Critical threshold: when n * 4 > L2 cache, random access into x
causes cache thrashing. Tiling the x vector into L2-resident blocks
restores locality.

Cache-residency table:
  n <= 12,000   (48 KB / 4):   x fits in L1 -- no tiling needed
  n <= 64,000   (256 KB / 4):  x fits in L2 -- no tiling needed
  n <= 8,000,000 (32 MB / 4):  x fits in L3 -- optional tiling
  n > 8,000,000:               x in DRAM -- mandatory tiling

2.5.2 Tiled SpMV Implementation

/// Tile size for cache-blocked SpMV.
///
/// Chosen to keep the tile of x within L2 cache:
///   TILE_SIZE * 4 bytes <= L2_SIZE / 2
///   TILE_SIZE = L2_SIZE / 8 = 256 KB / 8 = 32,768 elements
///
/// We use L2/2 (not full L2) to leave room for CSR values and
/// col_indices streaming through L2 simultaneously.
const SPMV_TILE_SIZE: usize = 32_768;

impl CsrMatrix {
    /// Cache-tiled SpMV for large vectors that exceed L2 cache.
    ///
    /// Strategy: partition columns into tiles of SPMV_TILE_SIZE.
    /// For each tile, iterate all rows but only accumulate contributions
    /// from columns within the tile.
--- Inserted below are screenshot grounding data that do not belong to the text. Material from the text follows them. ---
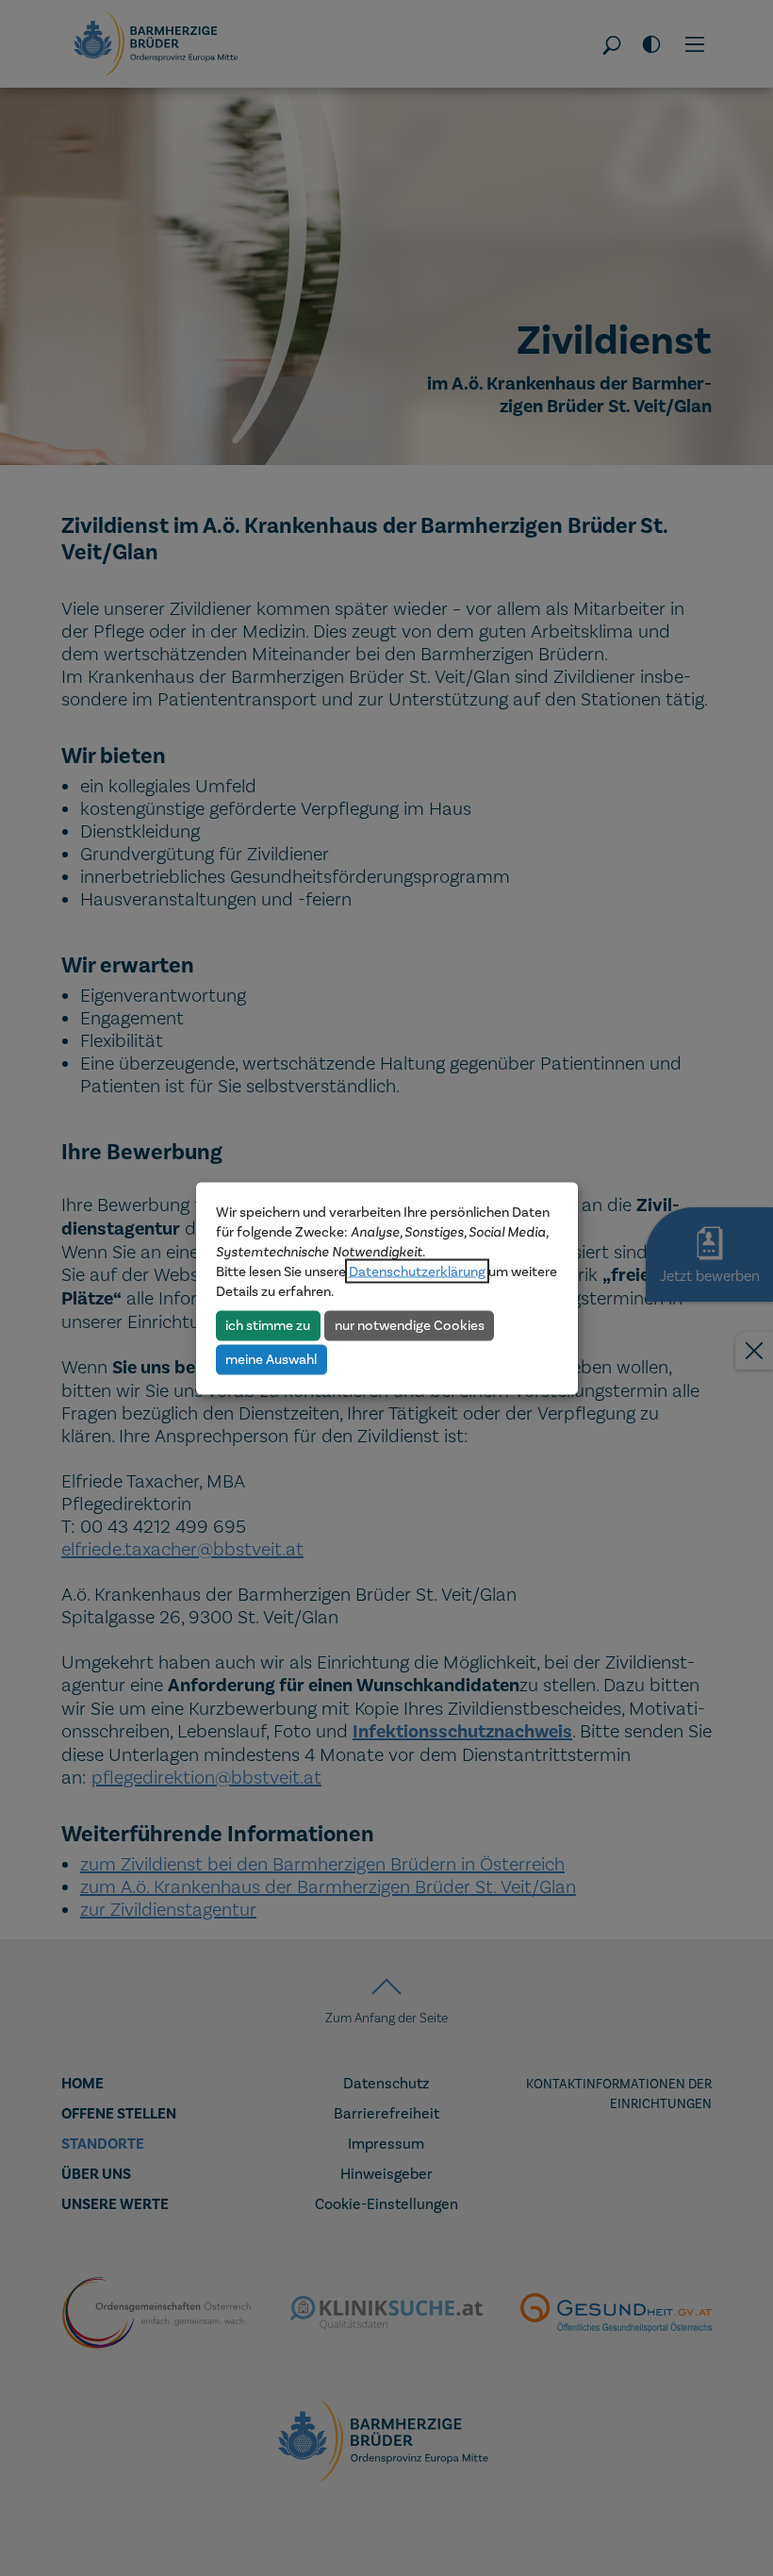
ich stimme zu (267, 1325)
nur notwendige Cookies (410, 1325)
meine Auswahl (271, 1359)
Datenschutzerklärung (417, 1270)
The x[tile] block stays in L2.
    ///
    /// Cost overhead vs untiled: one extra pass through row_ptr per tile.
    /// For t = ceil(ncols / TILE_SIZE) tiles, overhead is O(t * nrows).
    /// This is negligible when nnz >> nrows (typical for sparse matrices).
    pub fn spmv_tiled(&self, x: &[f32], y: &mut [f32]) {
        debug_assert_eq!(x.len(), self.ncols);
        debug_assert_eq!(y.len(), self.nrows);

        // Zero output
        y.iter_mut().for_each(|v| *v = 0.0);

        let num_tiles = (self.ncols + SPMV_TILE_SIZE - 1) / SPMV_TILE_SIZE;

        for tile in 0..num_tiles {
            let col_start = tile * SPMV_TILE_SIZE;
            let col_end = ((tile + 1) * SPMV_TILE_SIZE).min(self.ncols);

            // The x[col_start..col_end] slice now fits in L2 cache.
            // Prefetch it to avoid cold-start misses.
            #[cfg(target_arch = "x86_64")]
            {
                for i in (col_start..col_end).step_by(16) {
                    unsafe {
                        use std::arch::x86_64::*;
                        let ptr = x.as_ptr().add(i);
                        _mm_prefetch(ptr as *const i8, _MM_HINT_T0);
                    }
                }
            }

            for i in 0..self.nrows {
                let start = self.row_ptr[i] as usize;
                let end = self.row_ptr[i + 1] as usize;
                let mut sum = 0.0f32;

                for j in start..end {
                    let col = unsafe { *self.col_indices.get_unchecked(j) } as usize;
                    if col >= col_start && col < col_end {
                        unsafe {
                            sum += *self.values.get_unchecked(j)
                                 * *x.get_unchecked(col);
                        }
                    }
                }

                y[i] += sum;
            }
        }
    }

    /// Choose between tiled and untiled SpMV based on vector size.
    #[inline]
    pub fn spmv_auto(&self, x: &[f32], y: &mut [f32]) {
        // L2 threshold: 64K elements (256 KB at f32)
        if self.ncols > 64_000 {
            self.spmv_tiled(x, y);
        } else {
            self.spmv(x, y);
        }
    }
}

2.5.3 DRAM-Bound Operation Tiling

For operations where the full problem is DRAM-resident (n > 8M), the solver additionally tiles the rows to keep the output vector y in L1:

Two-level tiling for DRAM-bound SpMV:

Outer loop: tiles of rows    (row_tile_size = L1_SIZE / (2 * 4) = 6,000 rows)
  Inner loop: tiles of cols  (col_tile_size = L2_SIZE / (2 * 4) = 32,768 cols)
    Accumulate y[row_tile] += A[row_tile, col_tile] * x[col_tile]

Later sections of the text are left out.